En castellano paladín: si no tienes nada nuevo que aportar a la pieza, si no vas a «variarla» para prestarle luz o perspectiva a la anécdota, o no cuentas con la garantía de que la intención de «acercarla al gran público» está más que justificada, mejor escenificarla con fidelidad, o directamente no hacerlo.
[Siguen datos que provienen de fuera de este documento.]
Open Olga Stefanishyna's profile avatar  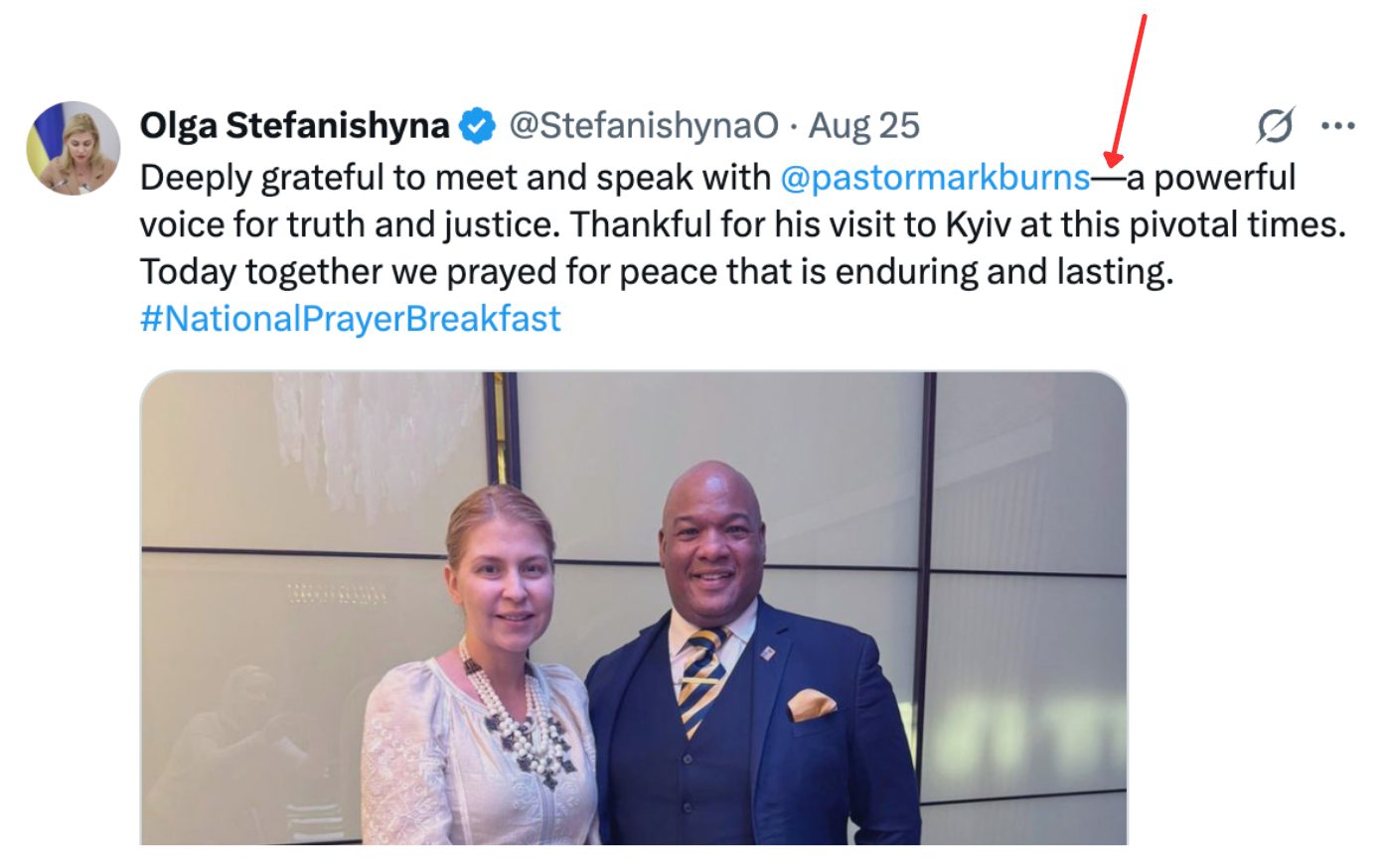[x=73, y=148]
En Inglaterra arrasa una comedia musical sobre la vida de Margaret Thatcher, crítica, ácida, pertinente, con canciones tradicionales a las que tres lúcidos guionistas de la televisión pública han modificado las letras de los estribillos para que el texto encajara en la trayectoria biográfica de la Dama de Hierro: un trabajo arduo, milimétrico, que funciona sobre las tablas. Aquí llevamos 25 años echándole la culpa a la Transición del desplome de la Zarzuela, por aquello de que la progresía liquidó a precio de saldo cualquier cosa que oliera a castizo y dictadura, pero lo cierto es que muy poquitos espectáculos, en cuatro décadas, han pretendido, de verdad, recuperar el género chico como estandarte de la lírica nacional. Al margen de gustos y predilecciones personales; y dejando claro que al teatro se tiene que ir siempre con los ojos abiertos y la permeabilidad cultural como bandera, sobre todo ante las múltiples versiones, variaciones y revisitas que se suceden en un el panorama teatrero cada vez más anclado en el medio campo, que ni ataca ni defiende; a parte de todo eso, les decía, lo que vimos el viernes en el Villamarta no fue más que un pastiche sin pies ni cabeza, sin un tratamiento presentable, sin sustancia, ni forma, ni ética ni estética. Se salvó del asunto perpetrado en el coliseo jerezano la parte musical, porque la partitura de Lleó se pega como chicle a nuestro imaginario colectivo, y bien llevada por la Orquesta Filarmónica de Málaga te arranca un tarareo por lo bajini, y de paso te perfila una sonrisa (con Ana Belén, hace dos décadas, se hubiera ido cualquiera a Babilonia, a Judea o a La Muela). La propuesta (porque de alguna manera hay que llamar a eso), disfraza al casto José de Homer Simpson, lo tira al sofá, a dormitar frente a la tele, y lo obliga a soñar con un mundo absurdo en el que destellan los reflejos de la caja tonta: fútbol, publicidad, concursos, telefilmes y reportajes sobre el antiguo Egipto. La coartada onírica, vamos, la de toda la vida, el recurso fácil, la excusa perfecta para pasar por la batidora todo lo que se preste sin tener que dar demasiadas explicaciones argumentadas al personal.